Another doubt I have is regarding the HTTP requests. I have read that if a page contains link to several objects then web browser makes that many request to fetch all those (this is why persistent connections are used). My doubt is why all the objects are not embedded in the page and sent as one object? If argument is that it makes page heavy and not bandwidth friendly then anyways the browser open parallel connections to fetch multiple objects which again putting the same load on the network.
OK, I understand that this cannot be done for like image search but if a page contains few objects then can we embed them into the page and send.
These may seem foolish questions but I can't help. I have a doubt and I need to clear that and you can help.
Thanks
The original HTTP specification always uses non-persistent connections; HTTP/1.1 added persistence because it is more efficient for web pages that embed a lot of external objects (which were rare when HTTP/1.0 was written.)
However, even though HTTP/1.1 allows persistent connections there are implementations that don't support them, or which still only support HTTP/1.0. For this reason, HTTP/1.1 requires that the Connection: keep-alive header be sent in order to enable this feature, and Connection: close be sent to disable it.
It is possible to include media directly in the HTML by base64 encoding the data and including it in a data: URL. This is not usually done because it slows down your web browser. With a standard HTML page, the browser can start rendering the structure of the page without waiting for the (rather large) inline data: links to download.
As you say most of the webpages hosted over the internet will not only handle fewer data, and nobody can estimate that.

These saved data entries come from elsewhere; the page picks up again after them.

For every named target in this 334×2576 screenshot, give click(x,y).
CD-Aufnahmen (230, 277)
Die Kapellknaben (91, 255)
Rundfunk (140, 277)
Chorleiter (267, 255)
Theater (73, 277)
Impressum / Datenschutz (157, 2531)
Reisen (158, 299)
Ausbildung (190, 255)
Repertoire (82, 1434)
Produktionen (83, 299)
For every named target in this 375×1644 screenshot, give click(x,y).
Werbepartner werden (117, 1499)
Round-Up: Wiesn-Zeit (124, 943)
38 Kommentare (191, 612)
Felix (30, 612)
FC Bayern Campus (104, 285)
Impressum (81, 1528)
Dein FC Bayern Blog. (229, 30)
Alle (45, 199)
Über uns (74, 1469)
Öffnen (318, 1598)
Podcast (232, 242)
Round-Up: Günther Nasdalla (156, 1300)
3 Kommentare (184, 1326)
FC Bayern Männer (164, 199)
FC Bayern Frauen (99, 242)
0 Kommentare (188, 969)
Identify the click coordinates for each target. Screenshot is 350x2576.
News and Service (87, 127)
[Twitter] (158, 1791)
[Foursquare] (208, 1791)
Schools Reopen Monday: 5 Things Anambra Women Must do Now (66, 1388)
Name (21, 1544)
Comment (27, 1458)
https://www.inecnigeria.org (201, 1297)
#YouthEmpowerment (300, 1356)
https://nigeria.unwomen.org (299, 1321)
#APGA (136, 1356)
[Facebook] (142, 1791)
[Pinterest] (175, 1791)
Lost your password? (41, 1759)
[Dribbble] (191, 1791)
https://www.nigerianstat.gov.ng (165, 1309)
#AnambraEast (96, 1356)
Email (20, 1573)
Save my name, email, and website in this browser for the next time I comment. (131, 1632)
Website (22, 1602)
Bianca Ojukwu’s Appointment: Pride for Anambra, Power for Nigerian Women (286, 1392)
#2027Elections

The HTTP server should be generic and it should have a mechanism to avoid multiple requests in the name of dependencies. You say that the non-persistent method avoids the blocking of ports by a single client for a long time where as the server may have to serve more clients and it would give a lot of stress, that is not true. Persistent connections actually reduce the load for a server by limiting the number of queries it has to serve.
Hope this HTTP Persistent connection will help you understand.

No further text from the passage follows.